Jury trials were introduced as a feature in English law in the Magna Carta in 1215 and permanently enshrined as every person's right in 1641. However, in recent times, fears over jury tampering led, first, to majority verdicts in jury trials being introduced and, in 2007, the enactment of a law enabling serious charges to be heard by a judge only when there was evidence that jurors were being intimidated.
Until now, opposition from civil liberties groups and fears among many lawyers that the principle was being undermined of every individual's right to a trial by a jury of his or her peers, had steered the judiciary away from mounting judge-only trials. Friday's ruling by the Court of Appeal, however, followed the production of secret evidence that three previous trials - staged at a cost of more than £20m - had involved elements of jury "nobbling".
In its judgment, the Court of Appeal accepted that trial by jury was a "hallowed principle" of British justice, but said "the danger of jury tampering and the subversion of the process of trial by jury is very significant" in the Heathrow case. "Where it arises, the judge assimilates all the functions of the jury with his own, unchanged judicial responsibilities," the ruling added. "This function, although new in the context of trial on indictment, is well known in the ordinary operation of the criminal justice system and is exercised for example by district judges [in magistrates' courts] in less serious, summary cases."
However, Isabella Sankey, the director of policy at the civil rights group Liberty, described the no-jury trial as a dangerous potential precedent. "The right to jury trial isn't just a hallowed principle but a practice that ensures that one class of people doesn't sit in judgment over another and that the public have confidence in an open and representative justice system. "What signal do we send to witnesses if the police can't even protect juries?"

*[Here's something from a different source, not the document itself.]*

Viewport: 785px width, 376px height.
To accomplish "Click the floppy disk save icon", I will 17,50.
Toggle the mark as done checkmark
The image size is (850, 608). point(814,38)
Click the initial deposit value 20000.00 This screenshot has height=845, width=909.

During the 2004 robbery, six masked men rounded up members of staff at gunpoint at a depot handling currency shipments at Heathrow and shots were fired at a supervisor. Although a sizeable amount of cash was taken (and most never recovered), the robbers apparently believed that there was 10 times that amount in the shipment but had misread the manifest. One of the men to face trial is John Twomey, 61, who gave evidence against the police in a notorious corruption inquiry in the 1980s that led to more than 400 London policemen losing their jobs.
He has already faced three trials over the Heathrow raid. In one, in which six other co-defendants were acquitted, he collapsed from a minor heart attack and was removed from the indictment. A second trial resulted in a hung jury while the third was called off by a judge who said that there were real fears that members of the jury had been subject to intimidation. No evidence of jury tampering has been presented in open court, however.
James Saunders, Mr Twomey's lawyer, said yesterday: "He feels that some police officers have borne a grudge against him for many years and that it is no coincidence that he is now the first defendant to face trial by judge alone, based on undisclosed evidence presented by the Metropolitan police to judges behind closed doors." The trial will get under way with a preliminary hearing at the Old Bailey in July. Although unprecedented in the judicial system in England and Wales, serious cases have been heard by judge-only "Diplock Courts" in Northern Ireland for more than 30 years because of frequent intimidation of juries by paramilitary groups on both sides of the sectarian divide.